Willis Carto remains active on the extremist right
Posted: June 30, 2005
Despite significant legal and financial setbacks and his advancing age – he is now in his late 70s – Carto remains highly active on the extremist right as a publicist and networker. His leadership role in the movement, however, has been diminished.
Carto's money troubles stem from his loss in court against the Holocaust-denying Institute for Historical Review (IHR). In March 2002 his home in Escondido, California, dubbed the "West Coast office of Liberty Lobby," was auctioned off to IHR's parent corporation for a fraction of its value. In March 2003 an arrest warrant was issued for Carto by the Swiss legal authorities, on charges of "abuse of trust, disloyal management and money laundering" relating to his disposition of the estate of former IHR supporter Jean Farrel, a resident of Switzerland.
Carto continues to be listed as "publisher" on the masthead of the Holocaust-denial magazine The Barnes Review. He also plays a role in publishing American Free Press, a conspiratorial anti-"Zionist" tabloid that replaced Carto's earlier publication, The Spotlight. Shortly after September 11, 2001, he wrote two pieces in American Free Press alleging Israeli collusion in the terrorist attacks (see: ADL Report, Unraveling Anti-Semitic 9/11 Conspiracy Theories). In March 2004 Carto wrote an editorial in The Barnes Review, in which he praised Adolf Hitler and described the Holocaust as a "vicious canard."

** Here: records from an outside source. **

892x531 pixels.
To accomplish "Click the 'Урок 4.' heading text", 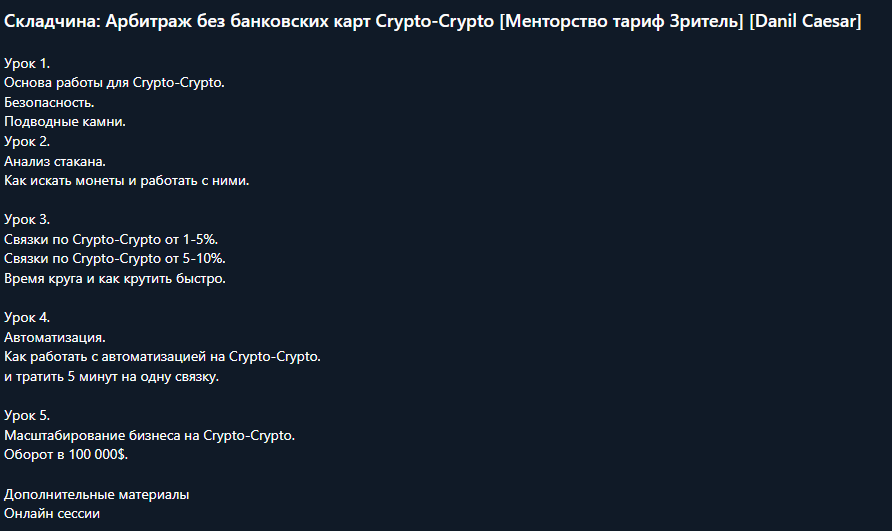I will pos(27,317).
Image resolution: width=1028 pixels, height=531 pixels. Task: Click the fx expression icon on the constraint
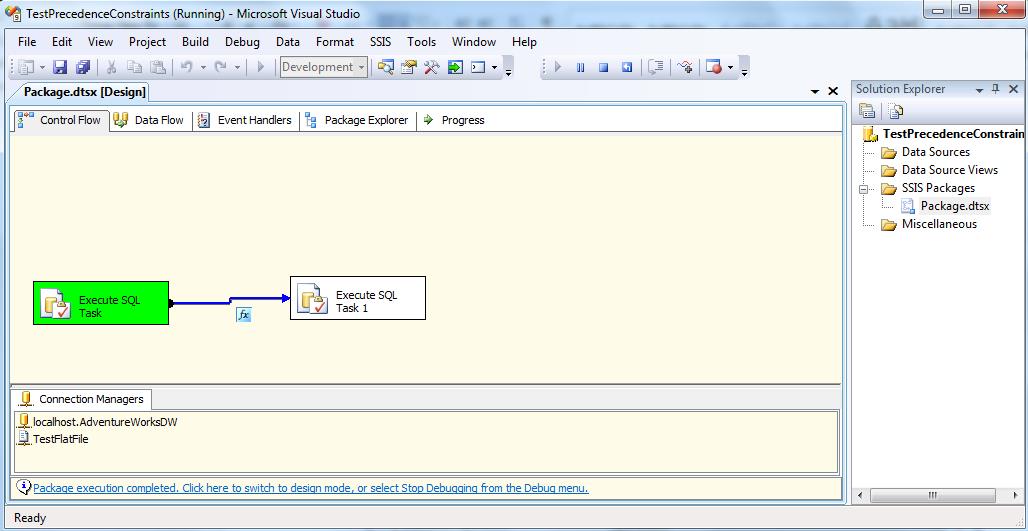[x=243, y=315]
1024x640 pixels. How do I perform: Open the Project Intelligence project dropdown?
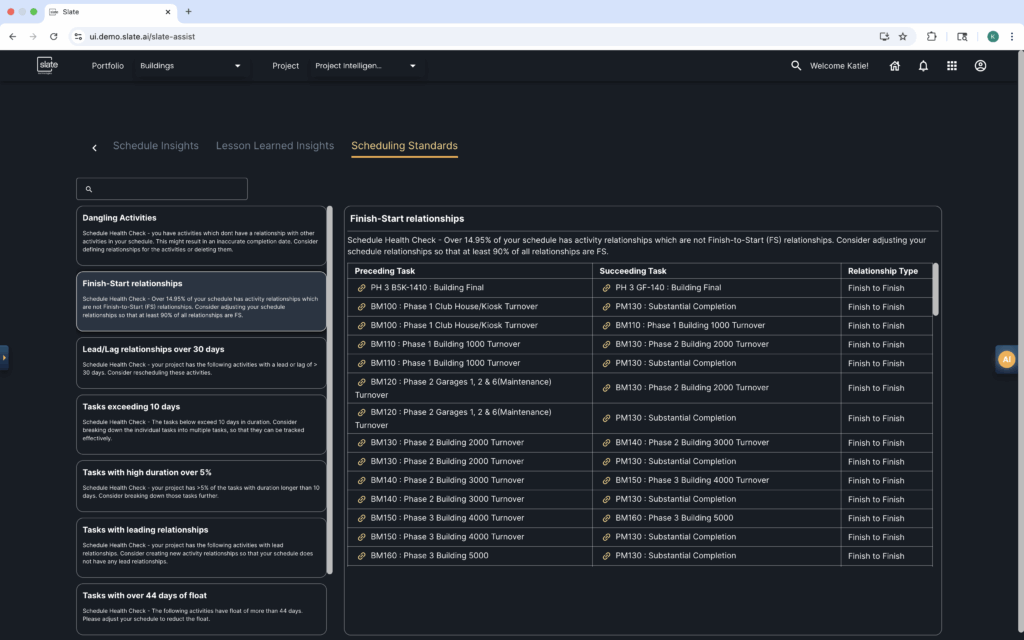[366, 66]
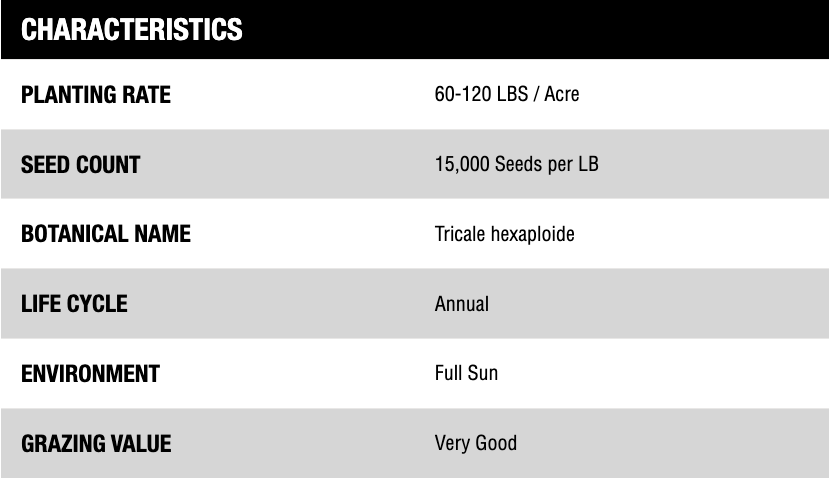
Task: Click the LIFE CYCLE label
Action: point(74,304)
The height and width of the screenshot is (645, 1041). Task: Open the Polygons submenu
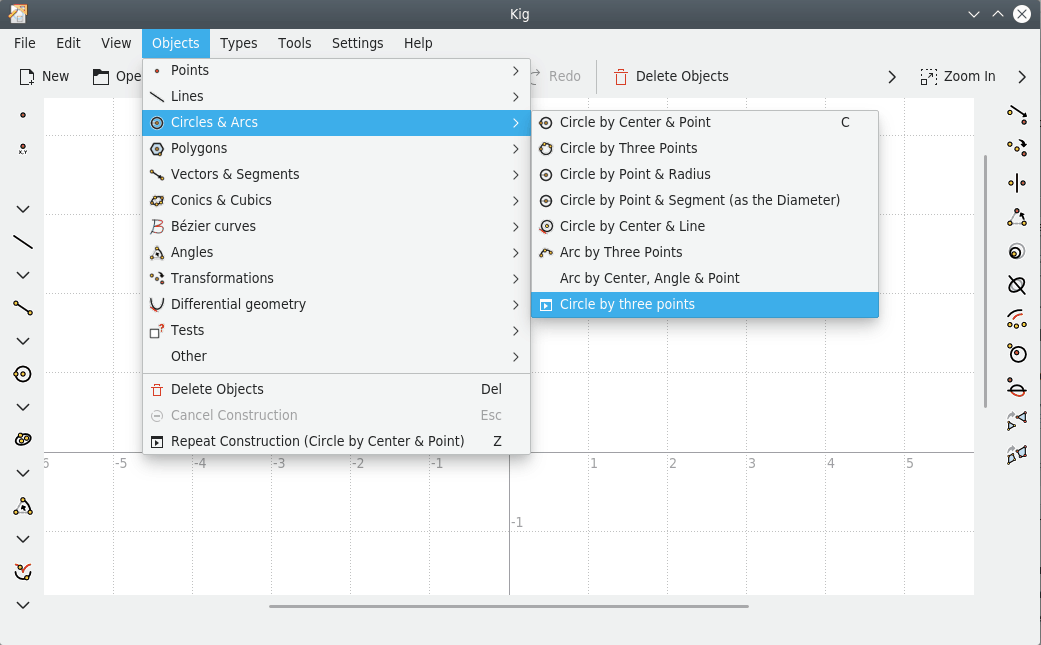click(336, 148)
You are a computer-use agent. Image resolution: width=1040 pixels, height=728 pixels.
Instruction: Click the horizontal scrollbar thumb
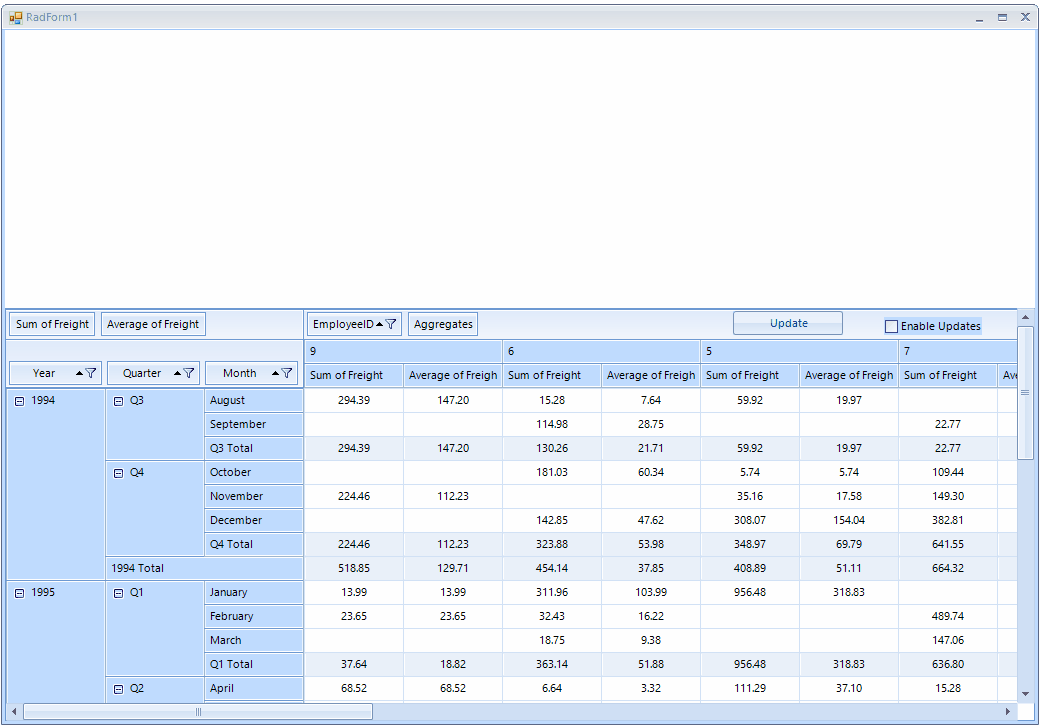coord(198,711)
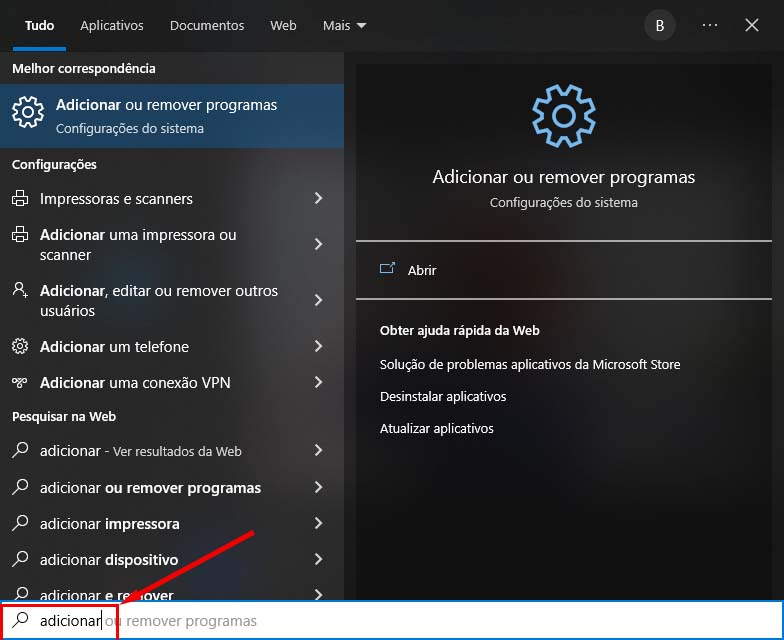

In June 2003, Carto hosted a Barnes Review conference that drew over one hundred supporters. In March 2004 he spoke on the topic "Is the Major Media Controlled?," at the Health and Freedom Rally in Irvine, California, sponsored by Freedom Law School, which featured extremists from across the spectrum including Hutton Gibson (Mel Gibson's father), and tax protestors such as Joe Banister and Robert Schulz. In May 2004 Carto was a prominent speaker at a conference in New Orleans sponsored by David Duke, which had 250 participants, including leaders of Stormfront, the National Alliance, the British National Party, and the right-wing attorney Edgar Steele. He also spoke at Duke's 2005 conference, and twice was a guest on Duke's radio program broadcast from the Stormfront Web site.